Is Juan Mata worth £37.1million? No. No-one is. Is Juan Mata worth £37.1million to Manchester United? Yes. With the shirt sales, sponsorship deals and that lucrative top 4 finish all certain to come from the transfer, the player will be worth that amount to the club. Bizarre, but true, particularly if the Champions league spot is secured.
The record breaking transfer last summer of Gareth Bale from Tottenham to Real Madrid is also similar. No player is worth £85million. That’s ridiculous. But is he worth £85million to a club like Real Madrid? Probably. The club have most likely already made a third of that money back from shirt sales around the globe, as well as sponsorship deals he can bring and the opportunity for success that his talent provides to the squad. They also needed an addition which would rival Neymar’s move to Barcelona. It’s inconceivable, but it’s true. This is the modern way.

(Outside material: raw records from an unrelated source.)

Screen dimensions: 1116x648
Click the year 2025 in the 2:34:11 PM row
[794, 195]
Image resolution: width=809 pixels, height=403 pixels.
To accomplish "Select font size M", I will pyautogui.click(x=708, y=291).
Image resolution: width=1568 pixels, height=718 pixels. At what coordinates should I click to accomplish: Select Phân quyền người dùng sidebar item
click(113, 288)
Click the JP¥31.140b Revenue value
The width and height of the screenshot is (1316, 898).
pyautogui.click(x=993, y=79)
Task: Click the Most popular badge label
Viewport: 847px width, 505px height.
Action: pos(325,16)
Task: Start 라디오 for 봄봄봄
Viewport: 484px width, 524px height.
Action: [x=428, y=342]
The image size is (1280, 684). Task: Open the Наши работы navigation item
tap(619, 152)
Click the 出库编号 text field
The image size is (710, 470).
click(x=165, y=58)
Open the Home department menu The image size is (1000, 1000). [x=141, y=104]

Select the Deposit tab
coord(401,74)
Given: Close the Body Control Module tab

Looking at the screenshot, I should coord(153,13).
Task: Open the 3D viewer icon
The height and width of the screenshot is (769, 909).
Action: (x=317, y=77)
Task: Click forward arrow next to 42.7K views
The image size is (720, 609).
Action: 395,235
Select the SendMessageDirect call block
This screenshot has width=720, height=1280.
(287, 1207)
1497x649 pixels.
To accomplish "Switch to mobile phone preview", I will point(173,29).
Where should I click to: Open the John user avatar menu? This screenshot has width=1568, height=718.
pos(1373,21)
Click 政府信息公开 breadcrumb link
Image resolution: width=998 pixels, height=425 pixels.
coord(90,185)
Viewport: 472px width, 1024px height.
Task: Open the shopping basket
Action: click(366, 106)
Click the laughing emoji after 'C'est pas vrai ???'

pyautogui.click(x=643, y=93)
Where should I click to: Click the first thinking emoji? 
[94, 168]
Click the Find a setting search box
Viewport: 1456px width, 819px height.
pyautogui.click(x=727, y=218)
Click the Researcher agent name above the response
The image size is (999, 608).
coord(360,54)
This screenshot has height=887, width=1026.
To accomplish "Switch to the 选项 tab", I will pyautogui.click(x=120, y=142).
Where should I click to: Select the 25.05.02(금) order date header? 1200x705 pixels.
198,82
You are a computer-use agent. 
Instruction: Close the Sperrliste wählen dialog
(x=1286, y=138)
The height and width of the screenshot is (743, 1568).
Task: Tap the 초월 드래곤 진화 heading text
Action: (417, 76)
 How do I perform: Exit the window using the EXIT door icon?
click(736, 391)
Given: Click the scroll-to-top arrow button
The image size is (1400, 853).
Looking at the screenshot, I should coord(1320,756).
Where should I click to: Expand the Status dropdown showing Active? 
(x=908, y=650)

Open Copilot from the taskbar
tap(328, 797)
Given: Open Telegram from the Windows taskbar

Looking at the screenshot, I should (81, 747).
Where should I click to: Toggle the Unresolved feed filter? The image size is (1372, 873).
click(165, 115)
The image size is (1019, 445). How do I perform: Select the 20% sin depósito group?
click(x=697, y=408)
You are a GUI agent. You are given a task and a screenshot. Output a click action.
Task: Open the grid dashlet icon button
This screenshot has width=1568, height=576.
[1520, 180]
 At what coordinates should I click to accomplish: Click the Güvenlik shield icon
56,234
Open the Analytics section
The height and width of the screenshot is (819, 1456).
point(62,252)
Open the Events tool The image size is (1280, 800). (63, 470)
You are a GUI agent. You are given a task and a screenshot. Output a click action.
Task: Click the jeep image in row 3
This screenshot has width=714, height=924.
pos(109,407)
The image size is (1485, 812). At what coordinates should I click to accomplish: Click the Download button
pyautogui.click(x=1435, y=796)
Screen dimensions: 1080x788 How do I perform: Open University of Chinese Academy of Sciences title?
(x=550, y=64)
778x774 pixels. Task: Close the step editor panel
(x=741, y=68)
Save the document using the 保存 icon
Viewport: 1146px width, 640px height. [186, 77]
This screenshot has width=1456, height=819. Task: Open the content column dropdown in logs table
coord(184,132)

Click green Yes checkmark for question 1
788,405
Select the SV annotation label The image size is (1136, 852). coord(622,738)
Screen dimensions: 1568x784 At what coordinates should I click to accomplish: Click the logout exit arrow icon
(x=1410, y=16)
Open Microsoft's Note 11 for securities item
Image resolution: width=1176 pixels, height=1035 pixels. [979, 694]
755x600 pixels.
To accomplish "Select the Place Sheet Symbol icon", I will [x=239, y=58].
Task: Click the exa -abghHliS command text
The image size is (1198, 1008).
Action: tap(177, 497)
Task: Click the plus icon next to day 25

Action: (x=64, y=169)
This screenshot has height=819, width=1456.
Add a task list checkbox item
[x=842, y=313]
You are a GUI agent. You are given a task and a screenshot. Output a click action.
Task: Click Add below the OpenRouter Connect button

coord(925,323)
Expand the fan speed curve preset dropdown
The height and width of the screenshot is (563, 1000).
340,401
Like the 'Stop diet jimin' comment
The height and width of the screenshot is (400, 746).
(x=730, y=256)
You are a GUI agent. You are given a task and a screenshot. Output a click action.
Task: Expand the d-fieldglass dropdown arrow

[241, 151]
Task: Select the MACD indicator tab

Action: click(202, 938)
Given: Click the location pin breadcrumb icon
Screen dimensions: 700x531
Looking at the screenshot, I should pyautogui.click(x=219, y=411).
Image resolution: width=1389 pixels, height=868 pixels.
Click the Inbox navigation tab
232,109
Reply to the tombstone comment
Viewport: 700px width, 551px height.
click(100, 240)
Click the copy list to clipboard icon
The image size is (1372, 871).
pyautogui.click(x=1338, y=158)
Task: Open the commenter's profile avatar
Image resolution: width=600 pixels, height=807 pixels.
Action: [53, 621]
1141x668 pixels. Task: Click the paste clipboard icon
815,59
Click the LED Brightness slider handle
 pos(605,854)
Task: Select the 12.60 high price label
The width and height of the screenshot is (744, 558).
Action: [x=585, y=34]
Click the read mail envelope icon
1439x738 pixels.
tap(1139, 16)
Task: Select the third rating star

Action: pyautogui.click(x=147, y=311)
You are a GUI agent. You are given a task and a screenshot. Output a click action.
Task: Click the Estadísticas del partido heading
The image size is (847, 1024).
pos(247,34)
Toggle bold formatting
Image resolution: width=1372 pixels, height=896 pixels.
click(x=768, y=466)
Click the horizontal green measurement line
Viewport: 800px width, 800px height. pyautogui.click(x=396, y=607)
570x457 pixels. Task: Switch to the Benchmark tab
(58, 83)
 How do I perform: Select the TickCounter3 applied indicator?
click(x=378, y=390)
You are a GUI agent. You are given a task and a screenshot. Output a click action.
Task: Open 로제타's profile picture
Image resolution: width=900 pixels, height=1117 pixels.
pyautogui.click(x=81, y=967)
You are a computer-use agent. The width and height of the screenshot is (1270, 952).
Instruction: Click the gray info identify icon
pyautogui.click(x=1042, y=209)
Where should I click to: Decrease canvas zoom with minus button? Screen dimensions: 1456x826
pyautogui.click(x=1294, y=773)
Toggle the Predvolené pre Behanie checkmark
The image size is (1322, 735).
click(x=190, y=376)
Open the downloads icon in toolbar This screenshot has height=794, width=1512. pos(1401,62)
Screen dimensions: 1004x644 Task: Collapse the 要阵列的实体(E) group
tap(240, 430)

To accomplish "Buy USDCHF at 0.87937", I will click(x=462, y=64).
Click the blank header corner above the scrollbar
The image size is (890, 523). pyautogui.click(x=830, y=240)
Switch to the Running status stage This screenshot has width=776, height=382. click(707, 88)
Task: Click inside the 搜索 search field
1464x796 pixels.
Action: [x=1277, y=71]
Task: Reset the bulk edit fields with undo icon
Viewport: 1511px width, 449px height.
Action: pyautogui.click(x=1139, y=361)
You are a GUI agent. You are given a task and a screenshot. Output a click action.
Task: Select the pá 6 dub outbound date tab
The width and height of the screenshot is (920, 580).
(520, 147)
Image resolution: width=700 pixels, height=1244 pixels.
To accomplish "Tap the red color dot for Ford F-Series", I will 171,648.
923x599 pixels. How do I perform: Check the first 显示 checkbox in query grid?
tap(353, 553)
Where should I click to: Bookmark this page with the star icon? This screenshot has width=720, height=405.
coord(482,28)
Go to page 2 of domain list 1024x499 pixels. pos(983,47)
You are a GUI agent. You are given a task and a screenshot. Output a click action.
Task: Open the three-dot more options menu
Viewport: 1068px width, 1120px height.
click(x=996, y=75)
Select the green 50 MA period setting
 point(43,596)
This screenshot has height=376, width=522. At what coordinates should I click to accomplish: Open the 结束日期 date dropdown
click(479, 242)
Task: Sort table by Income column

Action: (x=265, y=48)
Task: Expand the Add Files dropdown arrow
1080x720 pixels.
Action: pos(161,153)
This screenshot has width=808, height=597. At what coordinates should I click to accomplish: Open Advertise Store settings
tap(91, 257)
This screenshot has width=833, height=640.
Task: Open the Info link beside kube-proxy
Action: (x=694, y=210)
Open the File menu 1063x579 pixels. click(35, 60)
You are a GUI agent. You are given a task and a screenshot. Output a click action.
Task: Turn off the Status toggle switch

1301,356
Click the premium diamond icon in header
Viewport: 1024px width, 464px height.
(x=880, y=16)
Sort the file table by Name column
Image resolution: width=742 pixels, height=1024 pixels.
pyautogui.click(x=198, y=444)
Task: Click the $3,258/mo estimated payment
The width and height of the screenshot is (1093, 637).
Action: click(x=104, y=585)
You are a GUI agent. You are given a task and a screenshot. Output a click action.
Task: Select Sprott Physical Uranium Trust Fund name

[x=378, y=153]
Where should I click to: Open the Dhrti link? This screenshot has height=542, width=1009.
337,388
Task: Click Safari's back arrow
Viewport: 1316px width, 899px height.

So here comes the main question: ‘Do footballers get paid too much?’, although most people don’t phrase that question as politely as that. In short, yes. But, it certainly isn’t an accident that they get paid so much. Recent talks between Wayne Rooney’s representatives and Manchester United are reportedly discussing a deal worth £250000 a week or £1million a month. Staggering. Let’s not forget he will be taxed 45% of that, but nonetheless that is still a ridiculous amount. But to Manchester United he is worth that. The star player at one of the biggest clubs in the world. Think of football as a business. The commercial deals, the money that success brings, the television contracts. If to them Rooney is instrumental to their income, then as an asset he is worth every penny to them. It’s the modern way.
As I mentioned above, it’s no accident that they get paid so much. Footballers used to be paid a modest sum competitive with ordinary 9-5 jobs, but as money became invested into clubs, the sport expanded and so did the player’s wages. Stadium naming rights, shirt sponsors, all the other sponsors, television contracts, billionaire owners. Manchester United are now on the New York stock exchange. It all adds up.
However, here’s a view which will split opinion. I’ve already told you to think of football as a business, now think of it as a form of entertainment- which more than anything else it is. It’s only the top leagues around the world in which the players play for unimaginable amounts, yet these are the leagues which generate a global interest. Footballers are entertainers. They play the game for our own amusement. We follow them, win with them and lose with them. It’s our passion and love for the sport that keeps us interested and following our team every week. Whether you’re in the ground, watching on TV or listening on the radio, you’re being entertained. Just like how Tom Cruise gets offered millions of pounds to star in the next Mission Impossible film, top Premier League players are paid millions throughout a season to keep you entertained. It’s no different in my eyes from a huge rock band or a well known stand up comedian going on a big arena tour. It’s all entertainment, and if millions of people around the world didn’t love the sport, the commercial money would stop flooding in and footballers wouldn’t be paid so much.
I guess that’s why it’s disappointing to see a player not trying hard enough, kicking up a fuss, or even hitting the back pages for bad behaviour. Former Middlesbrough player Mido retired from the game last summer at the age of 30, stating that he’d made enough money from the sport to never work again. Tottenham defender Benoit Assou-Ekkoto has gone on the record in the past for saying he doesn’t particularly enjoy the game, but is talented enough to make a great living from it. It would be nice if more footballers paid the gesture that David Beckham made upon his arrival at PSG last year, by pledging his wages to a local children’s hospice. Or Steven Gerrard this week pledging £96000 to the Hillsborough foundation. But as the interest in the Premier League increases, so does the money. This is the modern way.